US machines: The OPV is factory-set to 9 bar. Gaggiuino needs 10+ bar to profile correctly. Adjustment is required.

Where the OPV is

The OPV (Over-Pressure Valve) is a small brass spring-loaded valve located on the right side of the machine interior, between the pump and the boiler. It has a hex-head adjustment point accessible from the top of the machine with the top panel removed.

On the E24, the OPV looks like a small cylindrical brass component with a spring inside it and a bypass hose port. The bypass hose routes excess pressure back to the water tank.

How to adjust (US machines — or any machine below 10 bar)

Option A — Add M3 washers (no tools needed beyond pliers)

  1. Unplug the machine from the wall.
  2. Remove the top panel (done in Chapter 3).
  3. Locate the OPV — brass cylindrical body with a spring visible inside.
  4. Unscrew the OPV cap (the hex or slotted top) with a spanner or screwdriver.
  5. Place one M3 washer on top of the spring inside the OPV body.
  6. Replace the cap.
  7. Reassemble, power on, and run a blank shot to re-test pressure.
  8. Repeat: add one washer at a time until pressure reaches 10–11 bar with a blocked basket.

Option B — Replace the OPV spring (permanent, preferred)

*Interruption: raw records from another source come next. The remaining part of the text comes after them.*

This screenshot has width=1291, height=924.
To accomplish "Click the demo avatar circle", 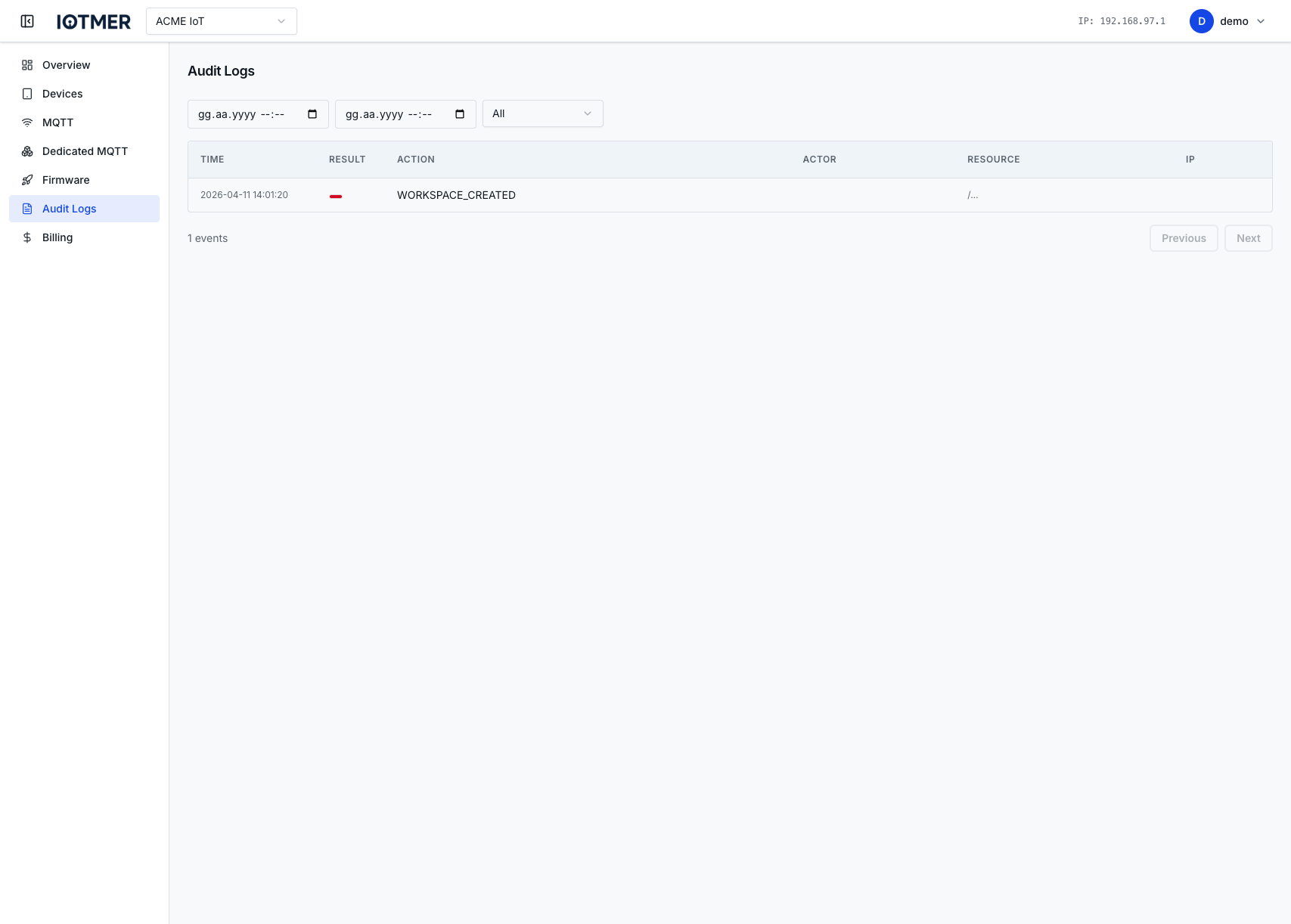I will click(x=1201, y=21).
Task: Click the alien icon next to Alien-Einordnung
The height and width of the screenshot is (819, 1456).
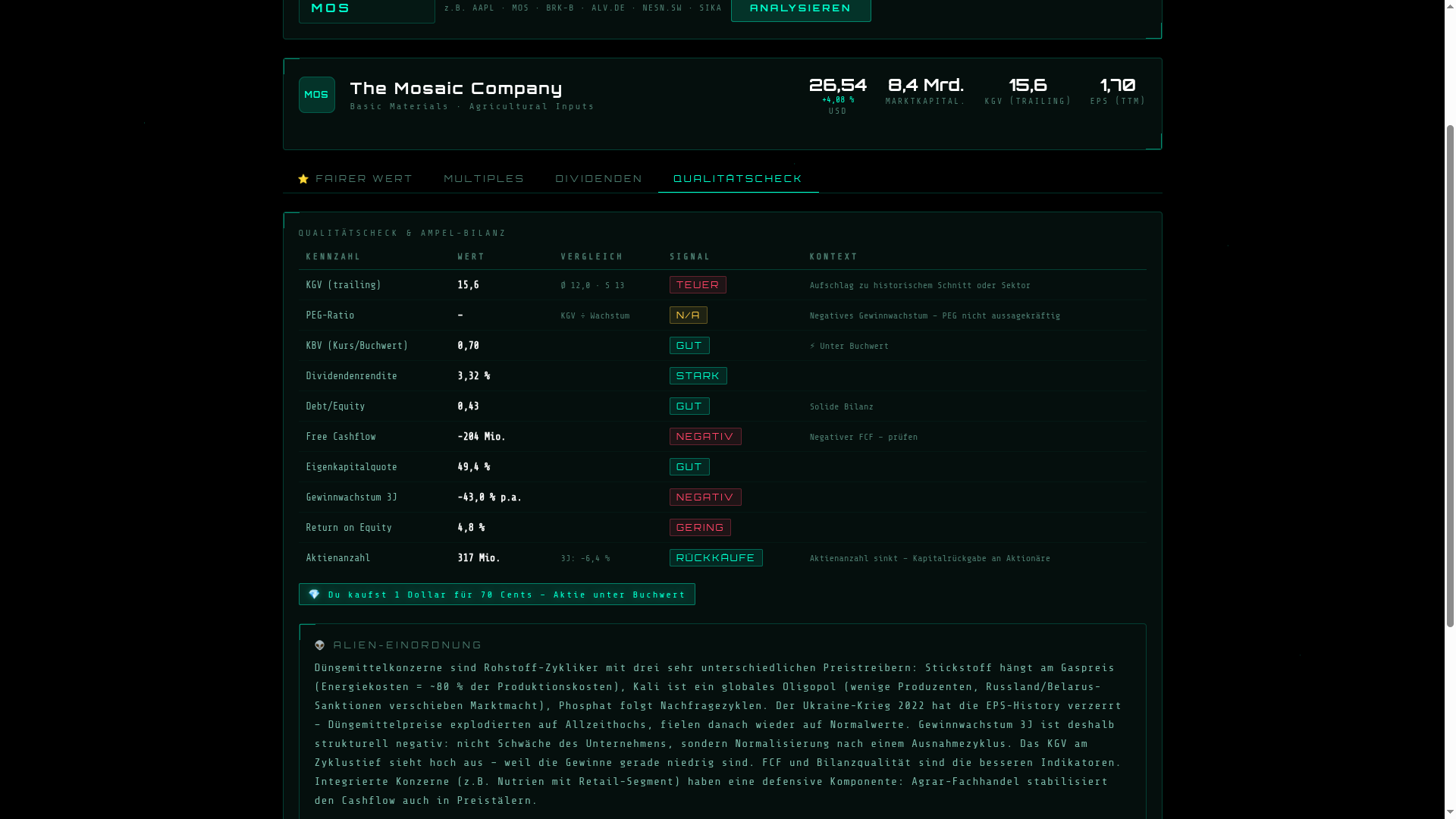Action: 320,645
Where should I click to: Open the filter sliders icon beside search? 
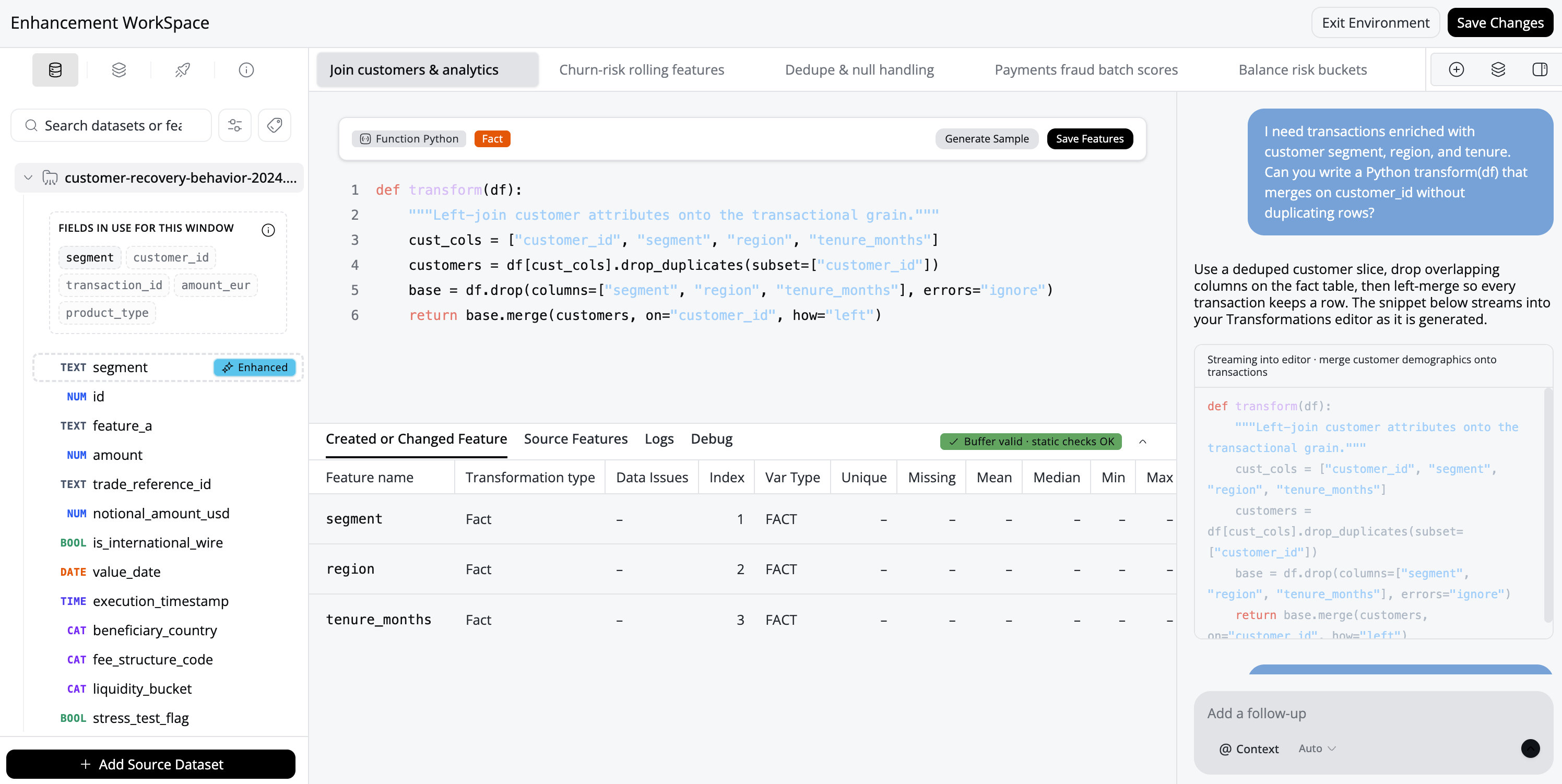(234, 125)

A 12-bar OPV spring is available from the Gaggiuino community and third-party suppliers. Drop-in replacement for the stock 9-bar spring. Eliminates the washer stack and is more consistent.

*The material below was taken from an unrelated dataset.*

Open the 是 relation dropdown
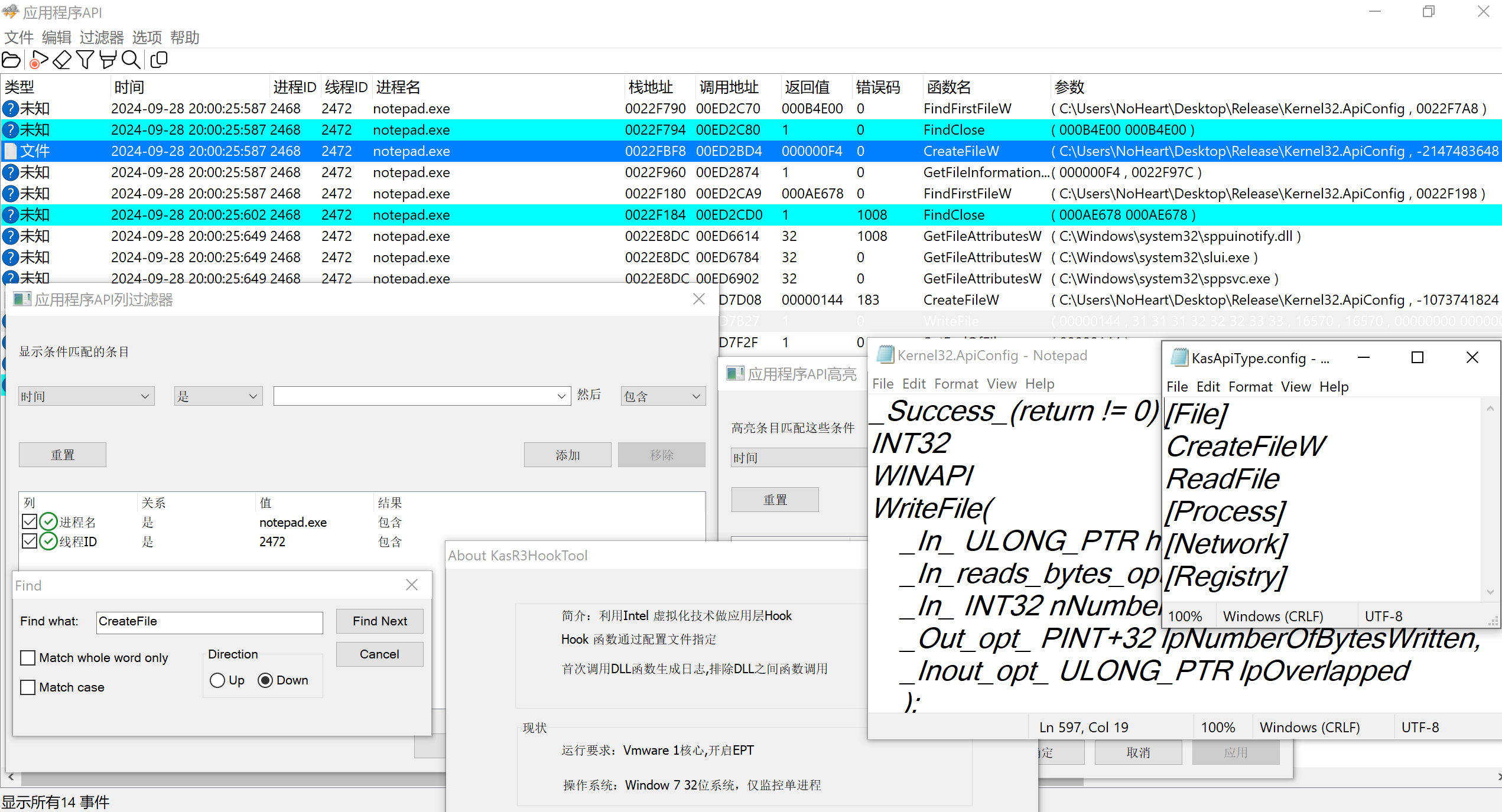The image size is (1502, 812). [253, 396]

Why 10–11 bar — not 9, and not higher than 12

The OPV is the pressure ceiling, not the target. Gaggiuino controls pressure by modulating the pump — but if the OPV opens before the target pressure is reached, the pump loses control of the system.

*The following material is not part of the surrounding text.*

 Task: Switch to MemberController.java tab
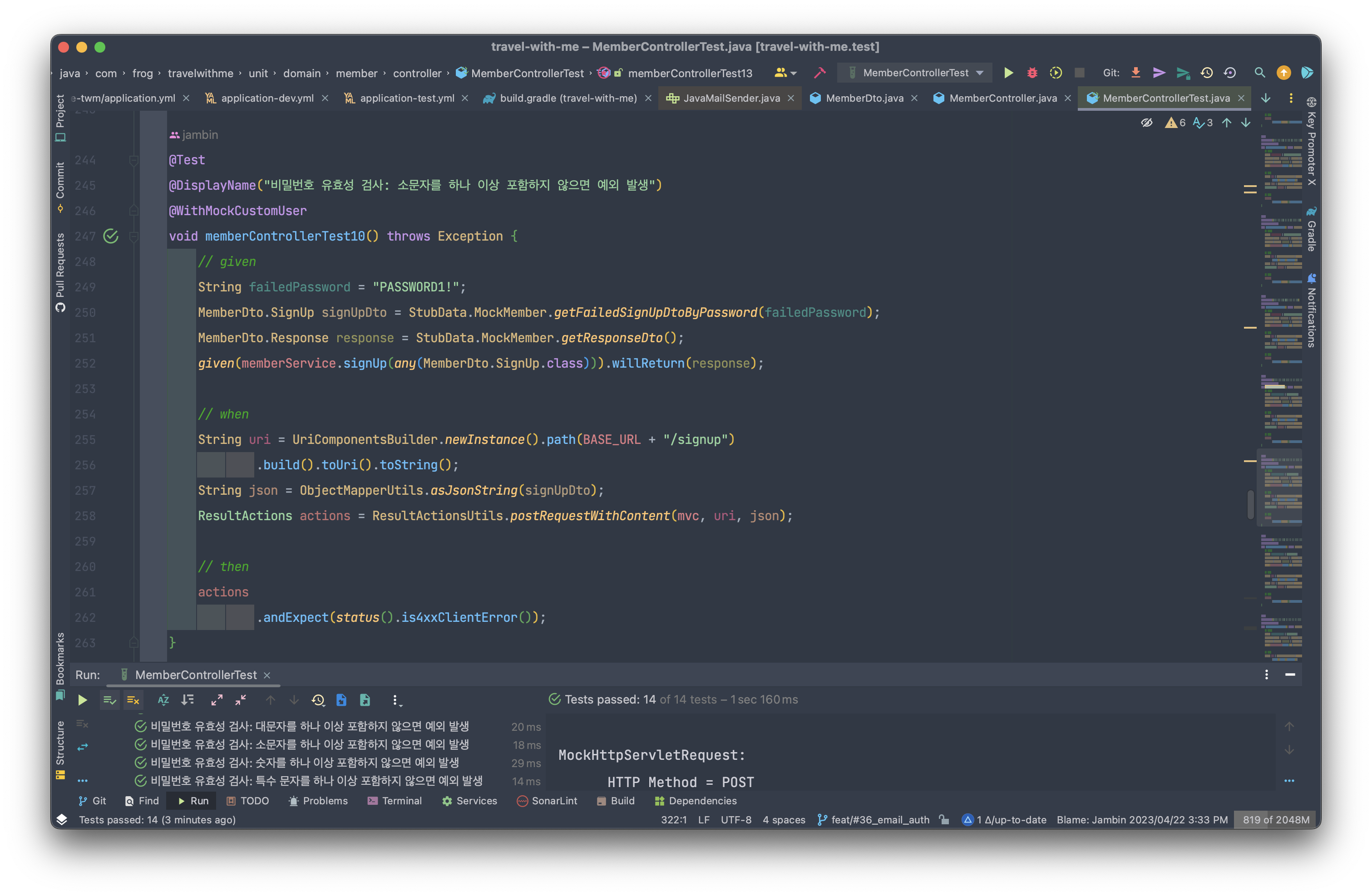coord(1002,98)
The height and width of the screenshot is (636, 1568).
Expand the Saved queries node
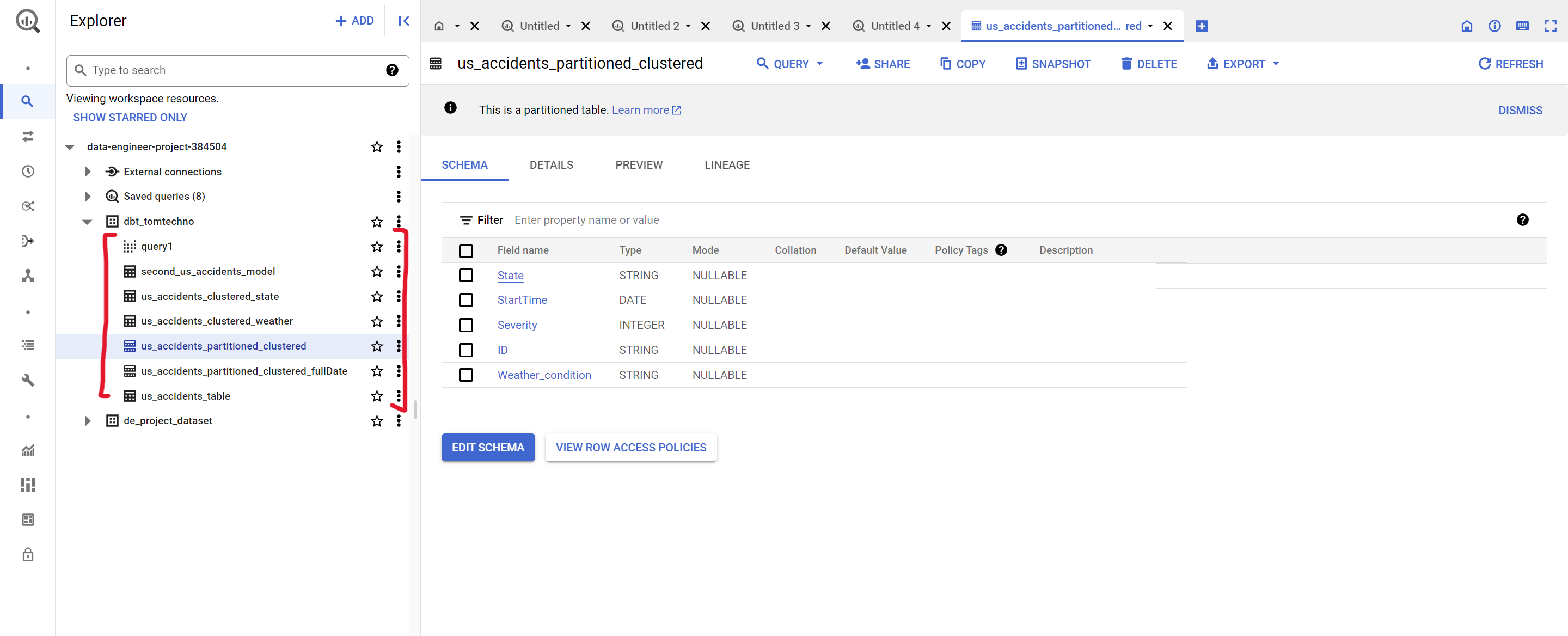click(x=87, y=196)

A 9-bar OPV means the machine physically cannot sustain 9 bar: the OPV bleeds off pressure the moment it tries to reach 9 bar, so Gaggiuino loses pump authority mid-shot. Setting it to 10–11 bar gives 1–2 bar of headroom above a typical 9-bar profile. That headroom is what lets Gaggiuino actually control the shot.

Don't go above 12 bar — you put unnecessary stress on the seals, the PTB O-rings, and the pump itself.


STEP 7 — Scales calibration (Complete Kit)

If you installed the scales in Chapter 7:

  1. Go to Settings → Scales → Calibration
  2. Follow the on-screen prompts — you'll need a known weight (100g calibration weight, or a known object like a coin)
  3. Tare, place weight, confirm

Why your shot stops before reaching target weight

Each profile has multiple stop conditions: time, weight, and waterPumped (volume). Whichever condition is reached first ends the shot — regardless of the others.

For example, the IUIUIU Classic profile stops at 36g or 60mL waterPumped — whichever comes first. If your 50g weight goal is never reached but the shot stops, it's almost certainly the waterPumped or time condition firing first.

To change this: edit the profile's globalStopConditions via Settings → Profiles → [profile name] → Edit (or via the web UI). Increase or remove the competing stop condition. The profile stop conditions are part of the profile design — check what the profile author intended before changing them.


STEP 8 — Temperature offset calibration

The thermocouple measures boiler temperature, but what you care about is group head temperature. There is typically a 5–10°C difference.

  1. Use a calibrated thermometer at the group head (a puck thermometer or similar)
  2. Compare against the Gaggiuino temperature reading
  3. In Settings → Temperature → Offset, enter the correction value

STEP 9 — Pull your first calibration shot

Set a simple flat 9-bar profile (no pre-infusion, 9 bar throughout) and pull your first shot with coffee. Observe:

  • Shot pressure holds steady at 9 bar
  • Temperature remains stable during the shot
  • The pressure graph on the HMI shows the profile

If this looks correct: your build is complete.


Build complete

You did it. Your Gaggia Classic Pro E24 now has professional pressure profiling, temperature stability, and a touchscreen interface. Go make coffee.

If something isn't working as expected, go to Chapter 10 — Troubleshooting.


What to explore next

  • Profiles: The Gaggiuino community shares profiles on the Discord. The default profile is a good start; most people eventually dial in their own.
  • Web interface: Connect to your Wi-Fi and navigate to the Gaggiuino web UI from your phone or browser.
  • Bluetooth scales: If you have a Bluetooth scale (Acaia, Bookoo, etc.) enable it in Settings → Scales.